The former White Stripes man appears on ‘American Pickers’

Jack White and the studio for his label Third Man Records have both appeared on a show called American Pickers on the US History Channel.

The White Stripes‘ former frontman appeared on American Pickers, which was broadcast in the US earlier this week. In it he bartered for an elephant’s head and attempted to sell a photobooth and jukebox to the show’s hosts at his Third Man Records studio in Nashville.

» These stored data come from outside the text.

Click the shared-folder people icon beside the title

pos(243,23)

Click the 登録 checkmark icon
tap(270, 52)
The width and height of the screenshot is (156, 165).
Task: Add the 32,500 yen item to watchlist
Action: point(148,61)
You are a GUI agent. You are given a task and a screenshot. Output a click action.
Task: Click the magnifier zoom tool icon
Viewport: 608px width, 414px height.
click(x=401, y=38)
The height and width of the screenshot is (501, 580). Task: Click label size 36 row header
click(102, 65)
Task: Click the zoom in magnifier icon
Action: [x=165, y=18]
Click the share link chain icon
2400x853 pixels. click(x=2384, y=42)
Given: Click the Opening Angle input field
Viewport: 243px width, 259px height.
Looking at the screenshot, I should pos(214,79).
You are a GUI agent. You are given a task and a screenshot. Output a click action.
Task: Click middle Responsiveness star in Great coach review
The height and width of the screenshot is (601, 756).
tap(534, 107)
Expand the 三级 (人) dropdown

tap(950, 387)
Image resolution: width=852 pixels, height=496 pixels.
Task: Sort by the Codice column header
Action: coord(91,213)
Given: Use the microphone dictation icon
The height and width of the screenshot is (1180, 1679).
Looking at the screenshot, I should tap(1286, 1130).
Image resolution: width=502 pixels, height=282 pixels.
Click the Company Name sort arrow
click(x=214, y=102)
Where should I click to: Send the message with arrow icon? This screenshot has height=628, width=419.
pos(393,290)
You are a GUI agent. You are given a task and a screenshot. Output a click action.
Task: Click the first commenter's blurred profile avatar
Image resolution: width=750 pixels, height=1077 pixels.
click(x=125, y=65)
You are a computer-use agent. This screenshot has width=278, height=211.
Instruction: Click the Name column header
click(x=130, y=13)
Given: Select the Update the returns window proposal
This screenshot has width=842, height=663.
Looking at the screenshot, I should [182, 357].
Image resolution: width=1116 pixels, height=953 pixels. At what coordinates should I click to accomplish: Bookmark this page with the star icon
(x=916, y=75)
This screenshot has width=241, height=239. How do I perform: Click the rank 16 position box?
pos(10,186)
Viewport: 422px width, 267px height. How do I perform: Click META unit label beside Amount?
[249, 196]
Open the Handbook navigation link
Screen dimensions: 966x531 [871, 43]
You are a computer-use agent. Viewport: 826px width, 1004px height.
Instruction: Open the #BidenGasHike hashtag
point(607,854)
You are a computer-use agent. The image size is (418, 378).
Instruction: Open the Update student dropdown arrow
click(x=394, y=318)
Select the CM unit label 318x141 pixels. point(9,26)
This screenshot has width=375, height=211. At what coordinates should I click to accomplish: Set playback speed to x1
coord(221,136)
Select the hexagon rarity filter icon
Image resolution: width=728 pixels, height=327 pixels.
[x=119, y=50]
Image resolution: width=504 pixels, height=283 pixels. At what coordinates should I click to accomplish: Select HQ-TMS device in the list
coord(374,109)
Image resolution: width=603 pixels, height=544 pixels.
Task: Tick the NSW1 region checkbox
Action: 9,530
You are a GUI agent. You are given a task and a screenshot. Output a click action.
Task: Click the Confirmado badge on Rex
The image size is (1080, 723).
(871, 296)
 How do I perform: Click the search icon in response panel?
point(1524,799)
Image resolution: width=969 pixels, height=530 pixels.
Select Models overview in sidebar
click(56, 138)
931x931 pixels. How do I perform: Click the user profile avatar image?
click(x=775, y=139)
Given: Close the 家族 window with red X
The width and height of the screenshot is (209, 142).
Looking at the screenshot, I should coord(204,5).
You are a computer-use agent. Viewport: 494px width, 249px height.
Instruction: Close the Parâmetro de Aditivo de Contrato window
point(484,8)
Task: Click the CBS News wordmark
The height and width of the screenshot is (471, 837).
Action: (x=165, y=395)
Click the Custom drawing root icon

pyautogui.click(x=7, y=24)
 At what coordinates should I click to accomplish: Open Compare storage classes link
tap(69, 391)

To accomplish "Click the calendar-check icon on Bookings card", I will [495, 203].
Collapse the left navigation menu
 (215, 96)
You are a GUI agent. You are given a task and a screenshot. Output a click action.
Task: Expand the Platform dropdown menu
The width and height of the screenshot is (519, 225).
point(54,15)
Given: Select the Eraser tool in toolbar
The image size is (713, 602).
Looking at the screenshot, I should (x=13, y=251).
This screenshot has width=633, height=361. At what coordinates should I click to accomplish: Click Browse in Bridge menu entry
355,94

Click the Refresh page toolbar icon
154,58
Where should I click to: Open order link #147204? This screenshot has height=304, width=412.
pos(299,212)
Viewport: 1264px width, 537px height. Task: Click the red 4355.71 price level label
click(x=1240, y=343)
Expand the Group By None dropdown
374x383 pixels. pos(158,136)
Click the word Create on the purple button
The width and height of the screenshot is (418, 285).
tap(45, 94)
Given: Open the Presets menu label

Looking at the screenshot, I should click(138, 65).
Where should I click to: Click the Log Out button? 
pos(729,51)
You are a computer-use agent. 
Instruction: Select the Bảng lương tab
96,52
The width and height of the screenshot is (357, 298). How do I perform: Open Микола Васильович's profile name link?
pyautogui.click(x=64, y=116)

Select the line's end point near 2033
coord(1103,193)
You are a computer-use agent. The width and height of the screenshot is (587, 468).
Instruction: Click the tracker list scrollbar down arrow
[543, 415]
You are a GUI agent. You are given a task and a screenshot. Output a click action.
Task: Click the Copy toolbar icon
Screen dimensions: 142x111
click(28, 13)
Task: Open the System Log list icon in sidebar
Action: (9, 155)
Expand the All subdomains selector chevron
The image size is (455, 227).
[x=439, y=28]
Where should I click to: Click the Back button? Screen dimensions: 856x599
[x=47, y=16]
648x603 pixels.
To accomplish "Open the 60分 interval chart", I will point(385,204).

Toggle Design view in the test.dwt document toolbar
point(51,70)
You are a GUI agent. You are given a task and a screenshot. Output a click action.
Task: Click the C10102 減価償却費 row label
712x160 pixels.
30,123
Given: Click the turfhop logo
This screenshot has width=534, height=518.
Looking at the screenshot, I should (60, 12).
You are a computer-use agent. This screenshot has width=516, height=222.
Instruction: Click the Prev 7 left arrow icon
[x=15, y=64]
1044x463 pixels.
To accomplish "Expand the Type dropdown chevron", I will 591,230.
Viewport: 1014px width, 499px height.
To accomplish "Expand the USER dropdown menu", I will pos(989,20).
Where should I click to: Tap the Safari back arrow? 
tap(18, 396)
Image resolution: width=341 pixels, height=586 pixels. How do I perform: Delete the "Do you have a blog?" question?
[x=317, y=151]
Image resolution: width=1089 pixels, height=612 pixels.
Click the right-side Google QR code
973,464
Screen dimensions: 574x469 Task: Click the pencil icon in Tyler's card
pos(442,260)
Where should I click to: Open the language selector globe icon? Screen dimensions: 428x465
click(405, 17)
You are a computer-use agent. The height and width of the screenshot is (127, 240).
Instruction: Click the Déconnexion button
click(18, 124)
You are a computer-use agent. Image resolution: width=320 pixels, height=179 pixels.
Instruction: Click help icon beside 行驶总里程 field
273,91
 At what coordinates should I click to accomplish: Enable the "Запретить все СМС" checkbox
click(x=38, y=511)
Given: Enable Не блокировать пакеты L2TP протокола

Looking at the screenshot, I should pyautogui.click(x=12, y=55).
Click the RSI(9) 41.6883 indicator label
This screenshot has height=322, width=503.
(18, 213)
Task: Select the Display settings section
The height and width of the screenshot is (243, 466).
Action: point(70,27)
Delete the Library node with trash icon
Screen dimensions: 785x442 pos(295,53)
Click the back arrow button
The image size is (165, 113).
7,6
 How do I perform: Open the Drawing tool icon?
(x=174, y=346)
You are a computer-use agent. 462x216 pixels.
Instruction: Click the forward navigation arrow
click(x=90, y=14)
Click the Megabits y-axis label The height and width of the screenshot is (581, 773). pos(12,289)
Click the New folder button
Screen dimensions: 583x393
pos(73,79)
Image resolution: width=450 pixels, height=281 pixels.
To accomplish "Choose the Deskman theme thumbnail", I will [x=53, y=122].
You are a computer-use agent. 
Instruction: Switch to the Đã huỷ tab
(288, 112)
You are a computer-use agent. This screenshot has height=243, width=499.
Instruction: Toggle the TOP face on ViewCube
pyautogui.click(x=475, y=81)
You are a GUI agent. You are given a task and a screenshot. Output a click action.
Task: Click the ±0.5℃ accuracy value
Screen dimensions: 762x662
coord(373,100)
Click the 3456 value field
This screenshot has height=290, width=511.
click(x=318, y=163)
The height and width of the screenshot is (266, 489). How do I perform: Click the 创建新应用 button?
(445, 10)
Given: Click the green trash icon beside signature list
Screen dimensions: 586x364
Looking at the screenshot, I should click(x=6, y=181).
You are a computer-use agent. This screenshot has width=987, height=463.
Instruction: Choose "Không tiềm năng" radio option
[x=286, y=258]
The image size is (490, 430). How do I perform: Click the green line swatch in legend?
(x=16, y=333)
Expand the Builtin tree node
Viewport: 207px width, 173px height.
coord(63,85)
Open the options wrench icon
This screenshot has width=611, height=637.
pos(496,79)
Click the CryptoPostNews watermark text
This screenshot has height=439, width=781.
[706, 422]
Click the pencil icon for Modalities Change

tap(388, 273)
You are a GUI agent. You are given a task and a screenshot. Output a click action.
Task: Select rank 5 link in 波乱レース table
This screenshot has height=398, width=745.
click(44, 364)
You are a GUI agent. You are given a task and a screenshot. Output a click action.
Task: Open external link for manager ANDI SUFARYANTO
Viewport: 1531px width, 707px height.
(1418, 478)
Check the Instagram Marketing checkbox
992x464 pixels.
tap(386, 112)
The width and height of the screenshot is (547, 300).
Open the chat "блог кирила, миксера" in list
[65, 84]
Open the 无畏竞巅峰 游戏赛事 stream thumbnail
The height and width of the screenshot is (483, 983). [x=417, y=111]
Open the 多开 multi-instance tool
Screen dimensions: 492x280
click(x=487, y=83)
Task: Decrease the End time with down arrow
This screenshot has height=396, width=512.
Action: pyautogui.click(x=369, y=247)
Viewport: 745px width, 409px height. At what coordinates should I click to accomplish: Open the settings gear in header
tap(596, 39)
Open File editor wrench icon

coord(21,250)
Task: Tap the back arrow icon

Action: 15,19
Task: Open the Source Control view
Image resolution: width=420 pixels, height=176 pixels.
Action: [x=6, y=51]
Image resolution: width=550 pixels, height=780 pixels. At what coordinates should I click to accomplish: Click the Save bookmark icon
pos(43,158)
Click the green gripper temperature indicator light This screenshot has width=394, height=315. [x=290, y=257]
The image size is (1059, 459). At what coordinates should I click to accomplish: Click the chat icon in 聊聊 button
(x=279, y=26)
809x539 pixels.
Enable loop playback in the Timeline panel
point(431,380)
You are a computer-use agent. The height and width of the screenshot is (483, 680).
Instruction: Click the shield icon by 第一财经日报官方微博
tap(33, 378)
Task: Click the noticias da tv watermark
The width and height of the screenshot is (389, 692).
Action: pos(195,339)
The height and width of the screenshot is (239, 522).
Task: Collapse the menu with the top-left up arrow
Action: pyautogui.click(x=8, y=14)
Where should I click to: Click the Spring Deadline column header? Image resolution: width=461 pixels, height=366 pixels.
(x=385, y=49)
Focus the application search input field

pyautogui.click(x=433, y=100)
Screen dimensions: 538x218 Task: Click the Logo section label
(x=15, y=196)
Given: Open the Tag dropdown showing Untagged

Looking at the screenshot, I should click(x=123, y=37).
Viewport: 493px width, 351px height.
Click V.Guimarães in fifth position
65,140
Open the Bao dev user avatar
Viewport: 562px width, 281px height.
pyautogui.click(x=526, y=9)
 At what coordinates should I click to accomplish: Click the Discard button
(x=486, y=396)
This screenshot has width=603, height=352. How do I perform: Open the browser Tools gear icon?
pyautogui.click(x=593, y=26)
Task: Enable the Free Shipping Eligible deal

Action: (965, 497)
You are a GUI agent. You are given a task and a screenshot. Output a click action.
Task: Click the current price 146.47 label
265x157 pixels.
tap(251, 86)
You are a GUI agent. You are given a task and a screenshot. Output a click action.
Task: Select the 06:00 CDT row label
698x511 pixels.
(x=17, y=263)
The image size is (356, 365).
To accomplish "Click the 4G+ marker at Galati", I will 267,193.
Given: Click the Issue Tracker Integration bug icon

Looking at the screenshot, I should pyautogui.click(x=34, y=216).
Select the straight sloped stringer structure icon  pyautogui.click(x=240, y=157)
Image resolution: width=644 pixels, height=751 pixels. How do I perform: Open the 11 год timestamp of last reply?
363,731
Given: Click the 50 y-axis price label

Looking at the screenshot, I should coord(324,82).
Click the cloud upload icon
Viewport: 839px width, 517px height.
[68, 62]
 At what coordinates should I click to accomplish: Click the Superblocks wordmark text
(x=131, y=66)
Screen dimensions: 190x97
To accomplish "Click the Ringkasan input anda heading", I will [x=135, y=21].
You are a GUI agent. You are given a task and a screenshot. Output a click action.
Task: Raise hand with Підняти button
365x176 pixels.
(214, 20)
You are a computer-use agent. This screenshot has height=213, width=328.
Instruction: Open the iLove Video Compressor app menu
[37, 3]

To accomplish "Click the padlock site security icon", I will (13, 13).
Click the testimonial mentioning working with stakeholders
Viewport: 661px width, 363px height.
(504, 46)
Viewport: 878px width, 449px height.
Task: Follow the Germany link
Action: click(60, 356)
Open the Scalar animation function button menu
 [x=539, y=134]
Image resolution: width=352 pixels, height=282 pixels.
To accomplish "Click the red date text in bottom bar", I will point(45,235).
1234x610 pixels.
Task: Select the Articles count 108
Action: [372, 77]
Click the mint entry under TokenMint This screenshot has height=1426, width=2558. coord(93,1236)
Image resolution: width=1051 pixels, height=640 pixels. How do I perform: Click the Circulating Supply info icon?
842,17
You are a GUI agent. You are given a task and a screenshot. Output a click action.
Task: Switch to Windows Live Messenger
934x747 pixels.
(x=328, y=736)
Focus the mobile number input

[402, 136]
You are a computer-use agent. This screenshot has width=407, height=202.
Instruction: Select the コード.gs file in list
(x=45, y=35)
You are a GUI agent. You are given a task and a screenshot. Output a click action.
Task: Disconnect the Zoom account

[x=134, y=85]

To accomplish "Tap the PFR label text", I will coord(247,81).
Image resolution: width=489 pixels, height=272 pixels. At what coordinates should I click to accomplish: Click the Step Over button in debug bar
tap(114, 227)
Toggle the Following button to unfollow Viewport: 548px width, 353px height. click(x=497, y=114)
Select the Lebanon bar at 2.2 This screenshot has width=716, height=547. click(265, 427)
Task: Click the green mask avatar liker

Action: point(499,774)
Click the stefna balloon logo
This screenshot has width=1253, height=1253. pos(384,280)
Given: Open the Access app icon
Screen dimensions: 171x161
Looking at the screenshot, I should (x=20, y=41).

The photobooth was used in the video for ‘Hang You From The Heavens’ by The Dead Weather.

“That is the weirdest looking giraffe I’ve ever seen,” jokes White as the taxidermied elephant head is unpacked in front of him. “I love the majesty of taxidermy,” he adds in an online clip from the show.

American Pickers sees two men – Mike Wolfe and Frank Fritz – travel across the United States and “scour the country’s junkyards, basements and barns for hidden gems”. For more information visit: www.history.com/shows/american-pickers

Since leaving The White Stripes, White has collaborated with rappers the Insane Clown Posse and released a remix album featuring Queens Of The Stone Age’s Josh Homme, Beck, and Mark Lanegan on Third Man Records.

Jack White recently revealed that he has collaborated with Tom Jones for a one-off release on Third Man Records. The Welsh crooner recorded a version of his 2002 track ‘Jezebel’ and a cover of Howlin’ Wolf’s ‘Evil’ for the release, which is set to be the latest in the label’s ‘Blue Series’.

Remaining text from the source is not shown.